In October 2004, U.S. Army Staff Sergeant Ivan “Chip” Frederick was facing some hard time. He had been one of the accused in the notorious torture scandal that erupted in March of that year from Iraq’s Abu Ghraib prison, and his court-martial saw disturbing details aired about prisoner abuse, sleep deprivation, and sexual humiliation.
One of the witnesses that Frederick called to defend him — and arguably one of the reasons he only got eight years for his crimes — was Stanford psychologist Philip Zimbardo, who argued that Frederick’s actions weren’t necessarily a reflection on his character, but were instead a reaction to the environment that the higher-ups had allowed to develop in Abu Ghraib.

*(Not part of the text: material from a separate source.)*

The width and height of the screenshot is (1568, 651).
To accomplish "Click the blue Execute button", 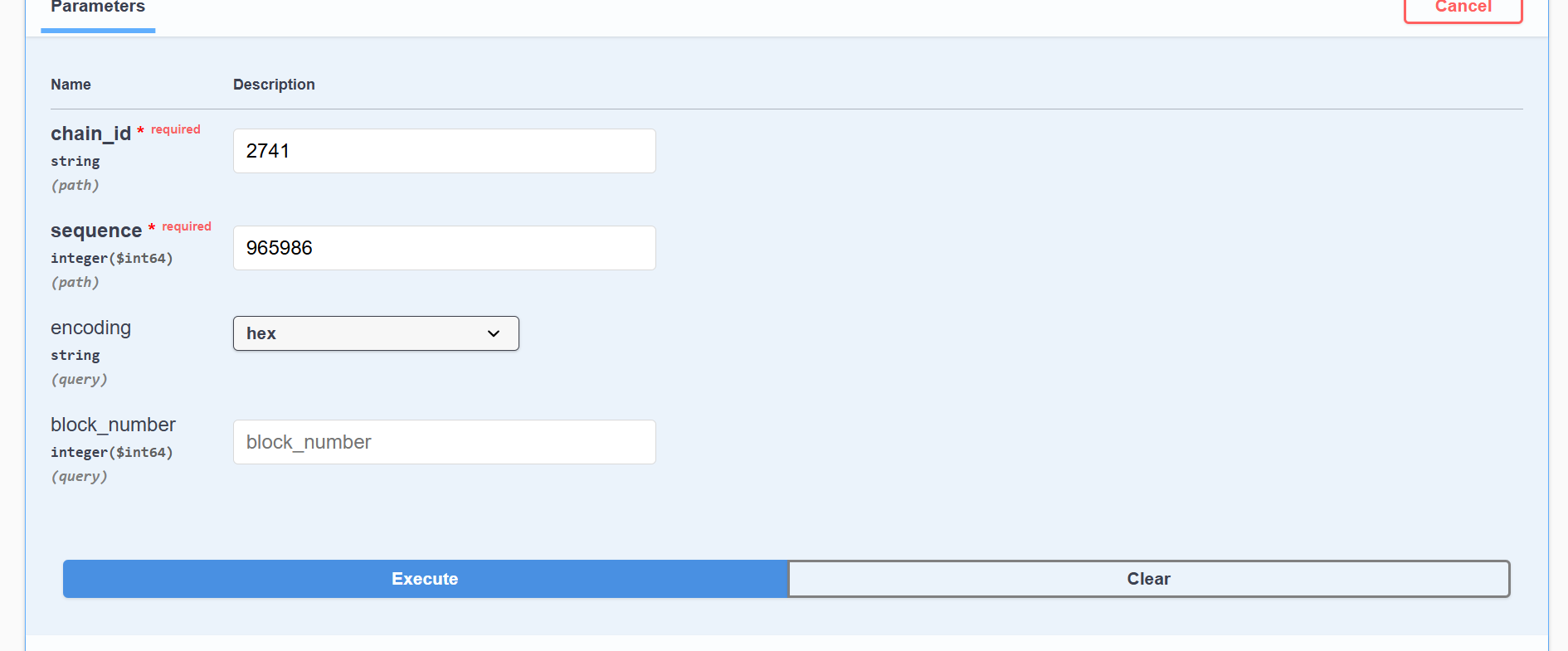I will [425, 579].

Zimbardo explained that, given the right set of circumstances, almost anyone could be induced to do some of the things of which Frederick stood accused: beat naked prisoners, defile their religious items, and force them to masturbate with hoods over their heads.
Frederick’s actions, Zimbardo argued, were the predictable outcome of his assignment, rather than the isolated acts of a “bad apple,” which had been the Army’s approach to shifting blame onto certain individuals.
At the court-martial, Zimbardo was able to speak with a certain expertise on the subject of prisoner abuse because he had once participated in it himself.
For six days, between August 14 and 20, 1971, he had been the “warden” of a mock prison in the basement of Stanford University’s Jordan Hall.
In an effort to better understand what drove the interactions of prisoners and their guards — funded by a grant from the U.S. Navy and Marine Corps — Zimbardo devised a psychological experiment that saw two-dozen otherwise normal young men randomly assigned the role of either prisoner or guard for what was intended to be a two-week role-playing exercise.
Under Zimbardo’s watch, the Stanford prison experiment turned into a struggle between suffering prisoners and the manipulative, sadistic guards who enjoyed torturing them.
The results were written up and widely circulated, making Zimbardo famous throughout his profession, and revealing something very disturbing about how little it sometimes takes to turn people into monsters.